Looking for the silences – about masculinity and organisations

Walking along the London South Bank on Sunday evening I passed a restaurant where a group of twenty-something men were standing greeting a number of their mates.  They all hugged and kissed.

For a moment, on seeing the hugs and kisses, I was taken aback and then amused for reacting. But it led me to reflect on what made me feel that discomfort; the social change that has happened and is happening and on what it is to be “acceptably” masculine.  It led me to think about how those social changes may create a more inclusive working culture and power structures which do not exclude.

Another issue swings into play at this point:  I have always had that creeping doubt that fixing women was ever the answer, or went anyway near answering gender inequality.  For instance I argue, not against women networks, but for their being more focused on the politics and power of why women are not well represented.  I am frustrated, too, at the lack of ambition of the 30% Club.  Avivah Wittenberg-Cox sums it all up brilliantly in her recent blog:  Your company doesn’t need a women’s network

So let’s instead look at masculinity and power.  This theme is represented in academic literature by the work of Raewyn Connell who suggested that masculinity – ‘hegemonic masculinity’ structures our thinking and social interactions and holds the status quo in place.  So in relation to organisations examples such as: the long hours culture; the limited acceptance of part-time or flexible working; the implicit disapproval of  maternity leave; the career penalty paid for having children;  the machismo behaviours of senior management meetings; the alpha male ideal, unequal pay and even unconscious bias; – all these phenomenon are rooted in hegemonic masculine structures.
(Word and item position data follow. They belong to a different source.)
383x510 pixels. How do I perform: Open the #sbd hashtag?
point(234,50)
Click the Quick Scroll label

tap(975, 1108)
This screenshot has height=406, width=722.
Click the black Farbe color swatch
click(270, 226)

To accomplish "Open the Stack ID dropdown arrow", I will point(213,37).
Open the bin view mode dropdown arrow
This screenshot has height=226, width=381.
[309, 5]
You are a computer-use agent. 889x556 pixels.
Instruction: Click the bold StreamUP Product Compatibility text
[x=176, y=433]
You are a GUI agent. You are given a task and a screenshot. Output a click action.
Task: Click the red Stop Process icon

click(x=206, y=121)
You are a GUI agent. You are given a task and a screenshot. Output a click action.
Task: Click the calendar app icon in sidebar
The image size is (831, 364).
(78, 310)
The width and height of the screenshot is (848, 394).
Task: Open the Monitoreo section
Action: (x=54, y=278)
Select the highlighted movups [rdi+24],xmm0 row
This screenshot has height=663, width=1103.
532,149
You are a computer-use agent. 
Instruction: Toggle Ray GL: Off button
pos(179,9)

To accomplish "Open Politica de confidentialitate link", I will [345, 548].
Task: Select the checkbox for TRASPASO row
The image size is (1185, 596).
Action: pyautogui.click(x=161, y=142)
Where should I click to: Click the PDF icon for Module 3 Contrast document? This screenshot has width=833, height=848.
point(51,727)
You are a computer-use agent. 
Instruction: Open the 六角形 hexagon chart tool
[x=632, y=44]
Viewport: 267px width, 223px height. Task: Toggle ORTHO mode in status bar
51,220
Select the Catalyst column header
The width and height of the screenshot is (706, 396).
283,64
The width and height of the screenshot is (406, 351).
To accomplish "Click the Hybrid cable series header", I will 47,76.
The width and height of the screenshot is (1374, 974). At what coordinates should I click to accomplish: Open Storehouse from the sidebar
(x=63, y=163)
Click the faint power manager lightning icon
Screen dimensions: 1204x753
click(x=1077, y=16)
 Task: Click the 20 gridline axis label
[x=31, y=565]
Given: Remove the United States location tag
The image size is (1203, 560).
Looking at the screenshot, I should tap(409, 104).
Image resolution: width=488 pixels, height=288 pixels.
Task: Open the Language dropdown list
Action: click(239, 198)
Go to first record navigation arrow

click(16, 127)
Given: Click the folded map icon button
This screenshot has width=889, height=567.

Women, as well as men are ‘victims’ as well as upholders of the status quo which rules some discussions in and others out.  So it is OK to tell women to ‘lean in’ but not OK to question the culture and politics which makes ‘leaning in’ such an astute observation nor is it OK  to consider any alternatives to it that we can invent.  I recall a meeting where I addressed perhaps two hundred people, mostly men, about the need for better gender balance at senior levels.  The only passionately dissenting voice was a woman’s who accused me of wanting to promote women who lacked skills and ability.  In other words “second class citizens” – I proposed nothing of the sort but perhaps most people heard me say that.

Although in order to be a victim, you need to be conscious of it… and this is the point and power of Connell and her associates’ work.  Structure dictates thought and it takes the change agent with courage to set other agendas.   In the 1970s Peter Tatchell stood up for an alternative view of society and was reviled, laughed at and thought a dangerous nut-case.  He carried on.  Today he is honoured as a human rights activist, who brought into the national consciousness ideas which were ruled out by the mainstream; he questioned homophobic hysteria and helped usher in those young men’s freedoms to be affectionate and loving to each other without their masculinity being questioned.

But how does this all relate back to the organisation?  Well, Diversity & Inclusion professionals just don’t talk enough about men and different sorts of masculinities and we don’t talk enough about how the organisations of today still reflect the masculine organisations of the 19th century which are no longer fit for today’s world.   Still less do we consider the likelihood of alternatives and change.

So how do we create that change?    Bordieu offers insights into the imposition of categories of thoughts and perceptions which limit how we understand and evaluate the world, but just as importantly indicates the possibilities for change that exist outside  the invisible rules and regulations of our cultures.  Financial Times journalist and Anthropologist Gillian Tett says: “Journalist should take nothing for granted but instead, look at all the silences in the world and ask: why?”  She should know: she looked at the silences in the financial world – warning of the potential for disaster, years before the crash.

So if we insert Diversity & Inclusion professionals for ‘Journalists’  we can  understand her suggestion for our own work and start to look carefully at our organisations to see what is left unsaid.